Reproduce each line below in full, including the text that comes before each answer. Multiply the coordinates in the answers by 0.6 and round them to whole numbers, rounding halves up. Leave out the pictures.

▶ **Saved entries**
▽
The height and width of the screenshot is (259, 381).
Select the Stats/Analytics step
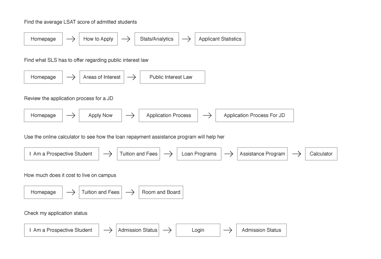pos(157,39)
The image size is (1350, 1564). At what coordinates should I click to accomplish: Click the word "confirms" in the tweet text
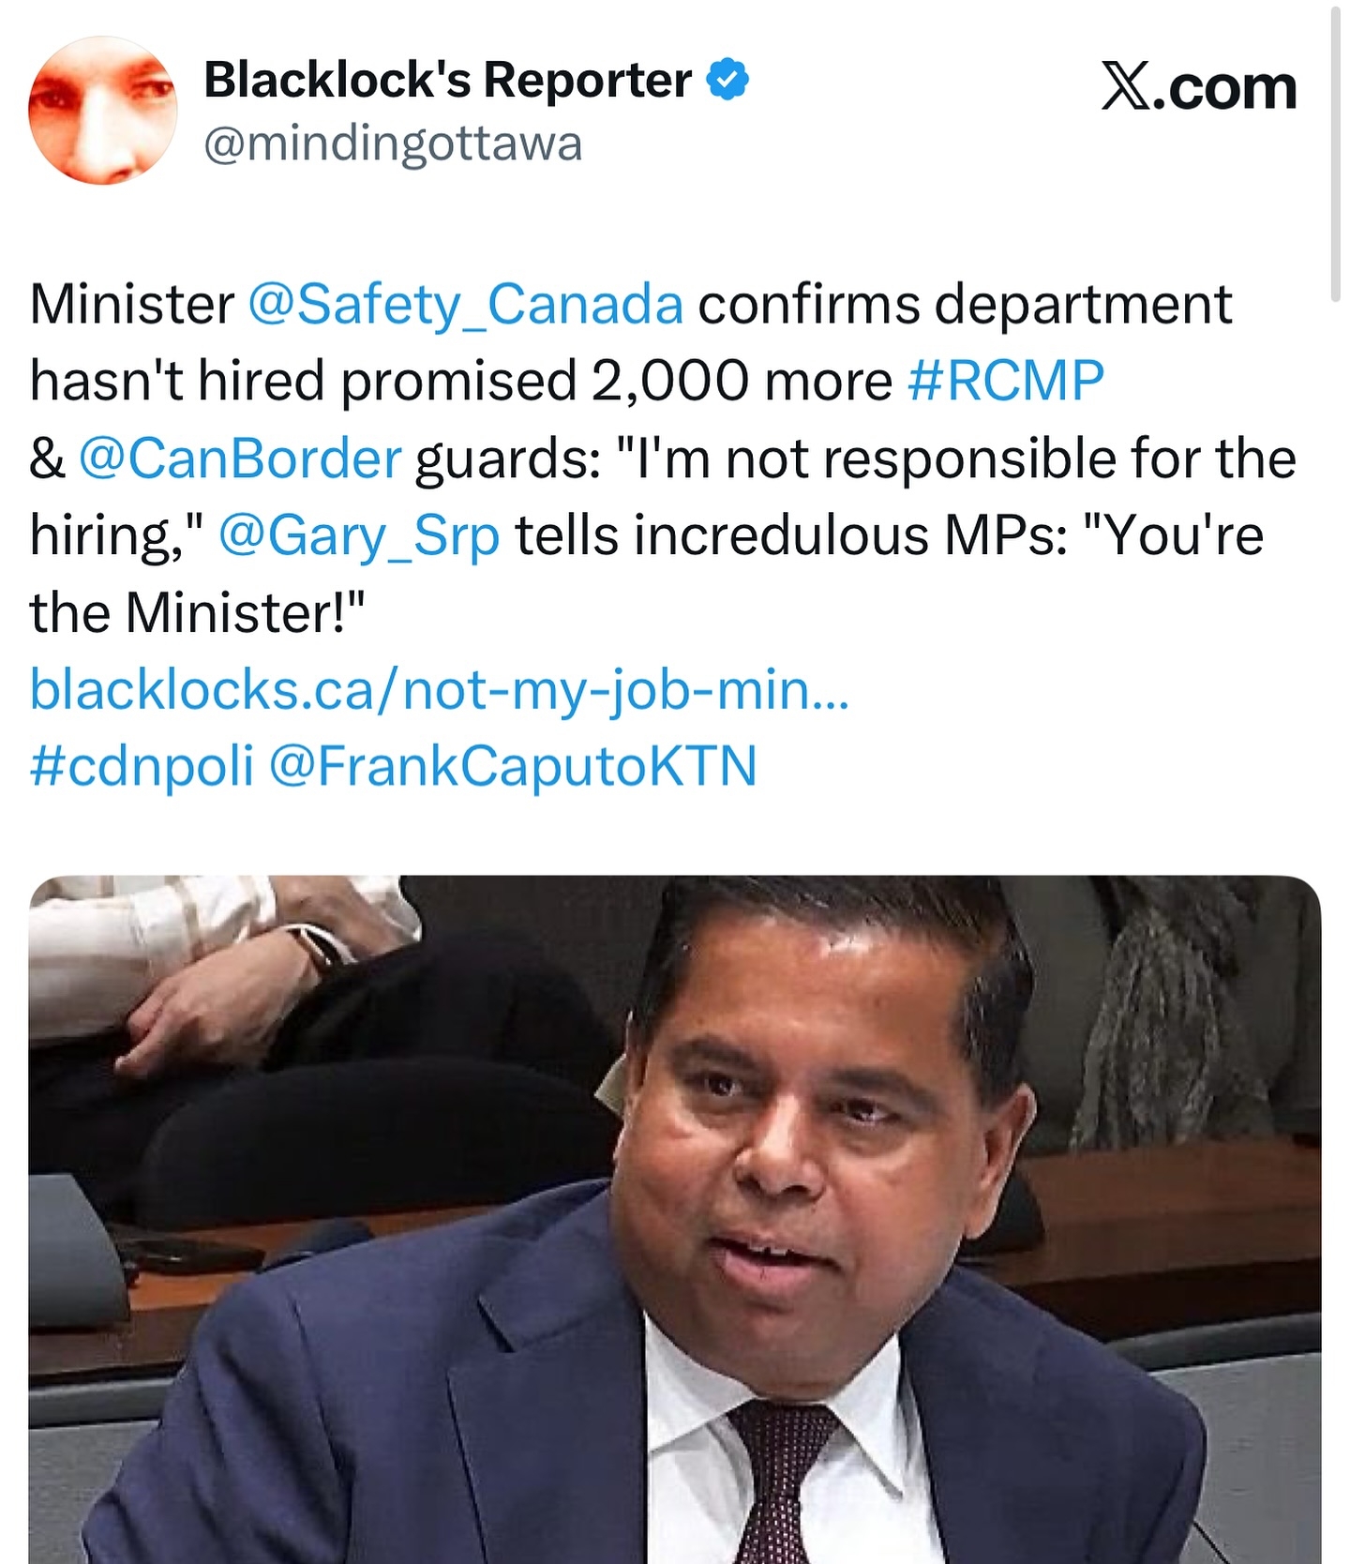tap(808, 304)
△
▶ **WRITTEN REPLY**
The height and width of the screenshot is (259, 381).
Select the Stats/Analytics step
pos(94,23)
The image size is (1350, 1564). At what coordinates should I click to accomplish: Click the word "confirms" in the tweet text
tap(485, 182)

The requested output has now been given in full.